In full and without deviation, reproduce the records that follow.

Records drawn from a dataset
____________________
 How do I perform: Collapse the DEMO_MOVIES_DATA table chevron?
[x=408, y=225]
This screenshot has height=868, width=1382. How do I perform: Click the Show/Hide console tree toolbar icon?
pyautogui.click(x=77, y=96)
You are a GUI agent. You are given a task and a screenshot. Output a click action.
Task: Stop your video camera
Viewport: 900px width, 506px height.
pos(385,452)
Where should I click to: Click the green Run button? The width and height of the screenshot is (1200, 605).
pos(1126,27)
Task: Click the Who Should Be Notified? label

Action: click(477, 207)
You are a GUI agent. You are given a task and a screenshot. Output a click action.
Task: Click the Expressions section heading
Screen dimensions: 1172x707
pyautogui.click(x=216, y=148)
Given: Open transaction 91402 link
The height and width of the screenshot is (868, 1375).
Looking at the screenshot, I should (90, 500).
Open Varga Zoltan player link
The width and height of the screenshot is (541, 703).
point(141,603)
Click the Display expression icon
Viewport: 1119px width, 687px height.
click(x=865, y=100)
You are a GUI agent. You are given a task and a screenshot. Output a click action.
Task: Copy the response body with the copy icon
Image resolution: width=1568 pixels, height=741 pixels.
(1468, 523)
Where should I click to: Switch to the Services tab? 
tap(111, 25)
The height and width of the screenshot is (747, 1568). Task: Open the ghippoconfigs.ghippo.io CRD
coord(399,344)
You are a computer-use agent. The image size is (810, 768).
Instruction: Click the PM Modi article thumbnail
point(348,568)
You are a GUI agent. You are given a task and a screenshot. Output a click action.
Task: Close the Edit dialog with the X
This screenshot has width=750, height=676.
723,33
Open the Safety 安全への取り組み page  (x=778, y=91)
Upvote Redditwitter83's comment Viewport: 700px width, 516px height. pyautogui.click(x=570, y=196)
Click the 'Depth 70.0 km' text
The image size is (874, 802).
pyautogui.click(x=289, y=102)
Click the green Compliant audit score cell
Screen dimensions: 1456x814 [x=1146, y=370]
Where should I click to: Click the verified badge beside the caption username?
____________________
■ Task answer ■
 How do I perform: Collapse the DEMO_MOVIES_DATA table chevron?
[x=408, y=225]
This screenshot has height=868, width=1382. How do I perform: Click the Show/Hide console tree toolbar icon?
pyautogui.click(x=77, y=96)
You are a GUI agent. You are given a task and a screenshot. Output a click action.
Task: Stop your video camera
Viewport: 900px width, 506px height.
pos(385,452)
Where should I click to: Click the green Run button? The width and height of the screenshot is (1200, 605).
pos(1126,27)
Task: Click the Who Should Be Notified? label

Action: click(477, 207)
You are a GUI agent. You are given a task and a screenshot. Output a click action.
Task: Click the Expressions section heading
Screen dimensions: 1172x707
pyautogui.click(x=216, y=148)
Given: Open transaction 91402 link
The height and width of the screenshot is (868, 1375).
Looking at the screenshot, I should (90, 500).
Open Varga Zoltan player link
The width and height of the screenshot is (541, 703).
point(141,603)
Click the Display expression icon
Viewport: 1119px width, 687px height.
click(x=865, y=100)
You are a GUI agent. You are given a task and a screenshot. Output a click action.
Task: Copy the response body with the copy icon
Image resolution: width=1568 pixels, height=741 pixels.
(1468, 523)
Where should I click to: Switch to the Services tab? 
tap(111, 25)
The height and width of the screenshot is (747, 1568). Task: Open the ghippoconfigs.ghippo.io CRD
coord(399,344)
You are a computer-use agent. The image size is (810, 768).
Instruction: Click the PM Modi article thumbnail
point(348,568)
You are a GUI agent. You are given a task and a screenshot. Output a click action.
Task: Close the Edit dialog with the X
This screenshot has width=750, height=676.
723,33
Open the Safety 安全への取り組み page  (x=778, y=91)
Upvote Redditwitter83's comment Viewport: 700px width, 516px height. pyautogui.click(x=570, y=196)
Click the 'Depth 70.0 km' text
The image size is (874, 802).
pyautogui.click(x=289, y=102)
Click the green Compliant audit score cell
Screen dimensions: 1456x814 [x=1146, y=370]
Where should I click to: Click the verified badge beside the caption username?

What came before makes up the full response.